By Sean Tuohy
There seems to be no genre that can contain author Maxim Jakubowski. From hardboiled fiction to sci-fi, Jakubowski is a hardworking and skilled writer. Jakubowski’s anthologies are highly praised, and his Mammoth Book of Pulp Fiction was the gateway novel that led me into hardboiled detective fiction.
I got a chance to chat with Jakubowski about his love of writing and what advice he gives to first-time writers.
Sean Tuohy: What authors did you worship growing up?
Maxim Jakubowski: I can't say I worshipped authors. Some I enjoyed more than others and made it a rule to read more of if I liked them.

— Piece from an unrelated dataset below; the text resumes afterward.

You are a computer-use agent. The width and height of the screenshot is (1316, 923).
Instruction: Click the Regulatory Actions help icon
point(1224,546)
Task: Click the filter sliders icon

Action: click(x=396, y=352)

My first big literary “crush” was Jules Verne if only because of his sense of wonder and originality, which probably led to me beginning to write science fiction and fantasy in my teens and beyond.
ST: What attracted you to crime fiction?
MJ: I've always been a lover of popular/genre fiction alongside what may be termed as “mainstream” literature, again because genre must appeal first and foremost to the imagination rather than the senses, and often the fantastic is of more appeal than tales of kitchen sink or social mores. But these days they all coexist happily in my reading menu and my choices are pretty idiosyncratic.

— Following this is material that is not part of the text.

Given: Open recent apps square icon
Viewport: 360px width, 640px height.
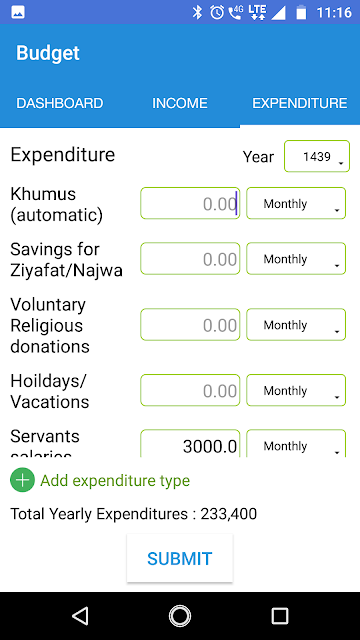Looking at the screenshot, I should click(280, 616).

ST: What is your writing process: outline then begin writing or just vomit on the page and see what happens?
MJ: Short stories just come out of the blue and are often improvised. Novels less so, and have to be briefly outlined but not over-prepared to the extent that writing becomes boring. The longest and most difficult period is the actual gestation when no writing is being done and it all whirlpools in my mind until I have a fix on the story, the characters and some form of structure, at which point I will actually get to work. On some books that can take years, with others less so. Also, for the past decade all my novels have sold to publishers on outline long before a word was set down on paper, so it became a financial obligation to work that way.
ST: What does the future hold for Maxim Jakubowski?

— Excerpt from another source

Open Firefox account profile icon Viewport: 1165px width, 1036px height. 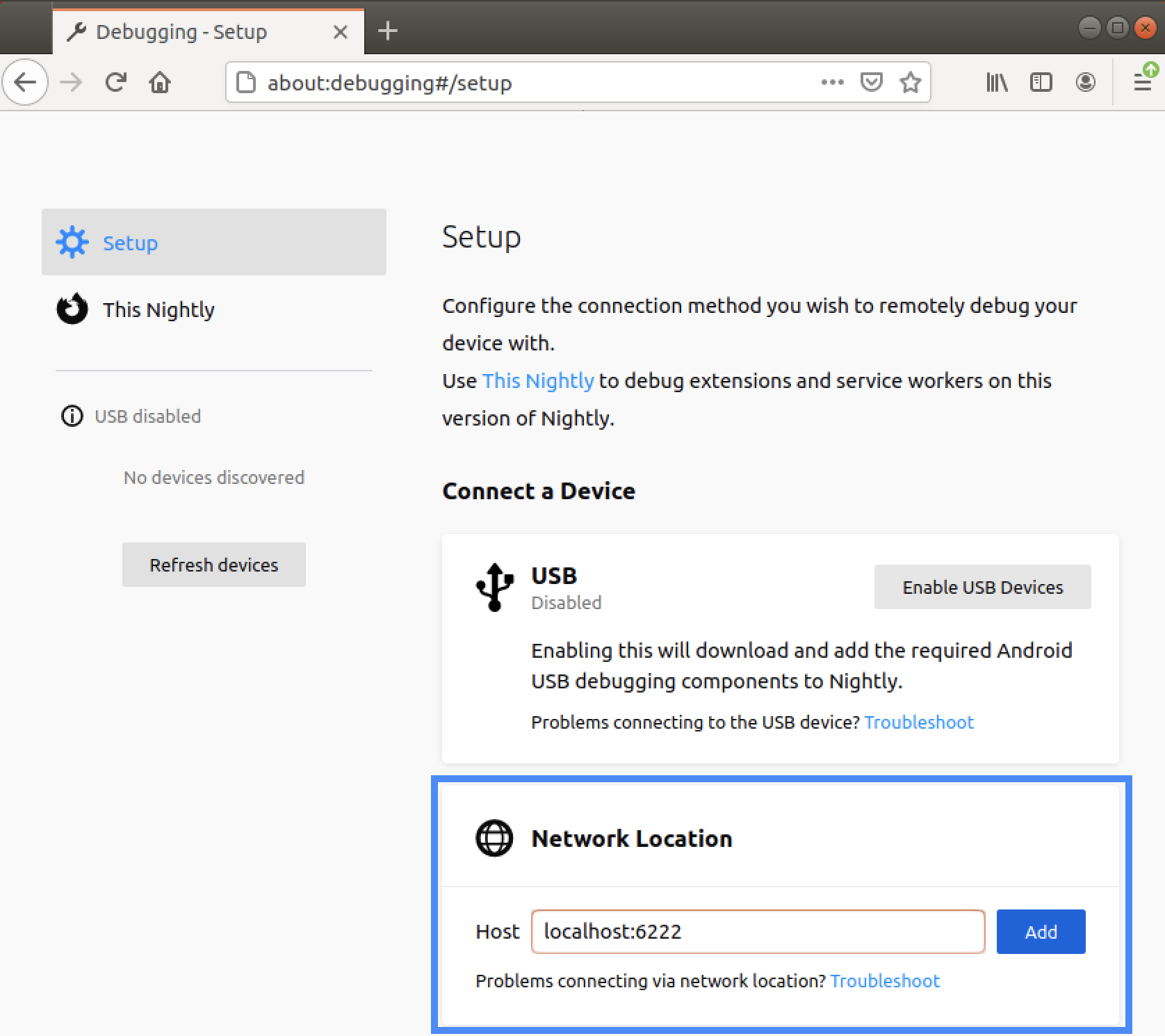(1085, 83)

MJ: Just to keep on writing what I want to write, regardless of market or genre demands. The next two books are a long psychological thriller with several major twists under my principal pen name, which I'd reserved hitherto for my erotica as that market has now collapsed, but I have a “brand” so it makes sense shifting that author name to a neighboring genre, and, the first novel under my own name in four years, a post-apocalyptic thriller that begins as a standard private eye yarn and turns into something rather curious and supernatural as it goes along.
ST: What advice do you give to aspiring writers?
MJ: Don't talk about it, just write it. Read. Live.
ST: Can you tell us one random fact about yourself?
MJ: I once survived a whole weekend on a kilo of potatoes.